WORK REQUIRED
Extract the lines from the one containing "Click the compare" through the one containing "Action: click(x=47, y=171)", both included, and copy them out exactly.

Item coordinate data:
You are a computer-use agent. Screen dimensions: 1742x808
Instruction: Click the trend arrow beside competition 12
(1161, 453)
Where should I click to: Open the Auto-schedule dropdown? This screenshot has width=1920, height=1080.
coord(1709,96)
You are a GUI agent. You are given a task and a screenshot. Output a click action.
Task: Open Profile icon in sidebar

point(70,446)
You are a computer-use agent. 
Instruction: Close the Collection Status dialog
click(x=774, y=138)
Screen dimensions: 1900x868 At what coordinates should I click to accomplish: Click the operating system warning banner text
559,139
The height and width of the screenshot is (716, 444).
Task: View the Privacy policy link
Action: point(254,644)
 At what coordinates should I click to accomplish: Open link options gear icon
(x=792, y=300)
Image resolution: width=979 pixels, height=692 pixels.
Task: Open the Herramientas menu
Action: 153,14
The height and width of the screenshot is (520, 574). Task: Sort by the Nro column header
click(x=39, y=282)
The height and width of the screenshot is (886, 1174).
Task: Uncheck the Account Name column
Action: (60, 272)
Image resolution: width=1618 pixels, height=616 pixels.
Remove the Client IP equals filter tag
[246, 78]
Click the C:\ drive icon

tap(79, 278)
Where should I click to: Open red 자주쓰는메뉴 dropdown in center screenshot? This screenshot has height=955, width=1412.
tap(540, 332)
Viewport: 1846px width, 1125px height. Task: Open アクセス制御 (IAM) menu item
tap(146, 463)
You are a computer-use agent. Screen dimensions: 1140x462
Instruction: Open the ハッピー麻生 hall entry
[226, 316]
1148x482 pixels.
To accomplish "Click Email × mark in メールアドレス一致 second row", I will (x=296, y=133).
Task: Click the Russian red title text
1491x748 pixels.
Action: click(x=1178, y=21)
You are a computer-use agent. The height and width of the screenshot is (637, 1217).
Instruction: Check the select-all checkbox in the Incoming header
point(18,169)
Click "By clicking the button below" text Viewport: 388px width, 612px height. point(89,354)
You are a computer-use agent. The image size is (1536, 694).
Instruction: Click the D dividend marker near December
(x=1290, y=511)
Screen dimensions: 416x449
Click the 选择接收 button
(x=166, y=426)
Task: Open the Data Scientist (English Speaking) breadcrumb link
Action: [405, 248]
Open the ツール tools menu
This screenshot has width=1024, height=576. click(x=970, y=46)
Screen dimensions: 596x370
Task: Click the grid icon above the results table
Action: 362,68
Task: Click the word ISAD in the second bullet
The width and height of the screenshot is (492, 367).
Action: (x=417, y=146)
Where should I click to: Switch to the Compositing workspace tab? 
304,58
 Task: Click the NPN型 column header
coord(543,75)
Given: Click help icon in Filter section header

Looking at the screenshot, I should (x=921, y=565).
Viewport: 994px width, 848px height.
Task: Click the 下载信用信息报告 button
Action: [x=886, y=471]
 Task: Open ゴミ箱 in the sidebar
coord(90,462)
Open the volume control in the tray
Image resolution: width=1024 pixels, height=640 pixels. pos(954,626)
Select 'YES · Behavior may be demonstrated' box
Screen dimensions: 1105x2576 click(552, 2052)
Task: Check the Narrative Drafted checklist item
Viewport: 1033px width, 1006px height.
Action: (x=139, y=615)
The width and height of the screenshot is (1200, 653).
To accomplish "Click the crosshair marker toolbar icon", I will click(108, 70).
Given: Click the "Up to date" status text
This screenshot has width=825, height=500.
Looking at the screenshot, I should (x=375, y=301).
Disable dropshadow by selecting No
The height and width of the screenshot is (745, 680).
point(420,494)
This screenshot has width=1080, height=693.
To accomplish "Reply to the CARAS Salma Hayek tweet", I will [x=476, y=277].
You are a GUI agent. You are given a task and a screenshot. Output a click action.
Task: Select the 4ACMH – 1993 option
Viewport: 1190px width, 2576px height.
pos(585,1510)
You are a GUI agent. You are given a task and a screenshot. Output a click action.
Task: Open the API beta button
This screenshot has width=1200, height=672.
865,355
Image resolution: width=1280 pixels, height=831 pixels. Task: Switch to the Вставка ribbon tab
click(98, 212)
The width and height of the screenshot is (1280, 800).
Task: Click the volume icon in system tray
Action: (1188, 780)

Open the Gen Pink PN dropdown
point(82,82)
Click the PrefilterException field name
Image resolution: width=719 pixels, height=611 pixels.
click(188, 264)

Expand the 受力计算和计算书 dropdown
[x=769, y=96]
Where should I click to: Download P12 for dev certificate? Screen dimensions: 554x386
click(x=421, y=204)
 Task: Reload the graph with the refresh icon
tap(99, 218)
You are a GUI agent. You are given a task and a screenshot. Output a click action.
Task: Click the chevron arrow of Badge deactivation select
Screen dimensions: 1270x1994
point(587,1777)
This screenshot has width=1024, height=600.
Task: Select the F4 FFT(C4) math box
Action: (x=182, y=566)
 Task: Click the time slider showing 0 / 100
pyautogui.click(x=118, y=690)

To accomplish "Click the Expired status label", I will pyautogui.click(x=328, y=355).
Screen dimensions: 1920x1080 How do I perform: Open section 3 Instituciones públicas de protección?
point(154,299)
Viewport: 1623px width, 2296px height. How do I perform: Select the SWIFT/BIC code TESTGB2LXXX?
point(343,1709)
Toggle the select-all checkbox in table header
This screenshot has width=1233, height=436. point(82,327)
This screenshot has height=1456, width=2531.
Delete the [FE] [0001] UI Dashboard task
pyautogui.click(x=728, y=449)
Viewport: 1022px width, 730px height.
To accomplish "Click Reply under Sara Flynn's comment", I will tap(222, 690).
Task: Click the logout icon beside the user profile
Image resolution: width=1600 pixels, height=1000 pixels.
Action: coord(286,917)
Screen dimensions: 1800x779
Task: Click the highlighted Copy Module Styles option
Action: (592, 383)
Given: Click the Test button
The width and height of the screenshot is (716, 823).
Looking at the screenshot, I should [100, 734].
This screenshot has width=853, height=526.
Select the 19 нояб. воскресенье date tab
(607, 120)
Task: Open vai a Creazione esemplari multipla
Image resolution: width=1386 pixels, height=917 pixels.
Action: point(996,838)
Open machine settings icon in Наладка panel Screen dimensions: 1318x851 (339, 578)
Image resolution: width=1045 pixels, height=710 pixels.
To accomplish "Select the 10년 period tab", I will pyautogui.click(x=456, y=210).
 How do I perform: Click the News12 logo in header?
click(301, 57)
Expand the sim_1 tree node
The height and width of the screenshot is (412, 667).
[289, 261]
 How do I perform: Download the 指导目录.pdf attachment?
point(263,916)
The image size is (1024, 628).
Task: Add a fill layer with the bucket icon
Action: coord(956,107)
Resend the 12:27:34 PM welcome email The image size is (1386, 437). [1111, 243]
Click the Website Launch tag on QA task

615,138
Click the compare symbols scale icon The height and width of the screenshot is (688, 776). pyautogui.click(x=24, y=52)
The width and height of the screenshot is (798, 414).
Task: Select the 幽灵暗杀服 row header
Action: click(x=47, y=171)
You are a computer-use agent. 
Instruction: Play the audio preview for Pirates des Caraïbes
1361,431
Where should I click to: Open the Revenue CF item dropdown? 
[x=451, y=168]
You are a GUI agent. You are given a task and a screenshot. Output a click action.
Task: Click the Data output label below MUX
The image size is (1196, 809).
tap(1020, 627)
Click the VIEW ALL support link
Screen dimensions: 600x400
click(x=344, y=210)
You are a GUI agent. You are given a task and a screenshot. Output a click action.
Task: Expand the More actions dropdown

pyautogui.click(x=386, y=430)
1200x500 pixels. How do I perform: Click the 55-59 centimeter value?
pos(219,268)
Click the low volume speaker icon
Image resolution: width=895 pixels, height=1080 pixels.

EXERCISE SOLUTION
Click the compare symbols scale icon The height and width of the screenshot is (688, 776). pyautogui.click(x=24, y=52)
The width and height of the screenshot is (798, 414).
Task: Select the 幽灵暗杀服 row header
Action: click(x=47, y=171)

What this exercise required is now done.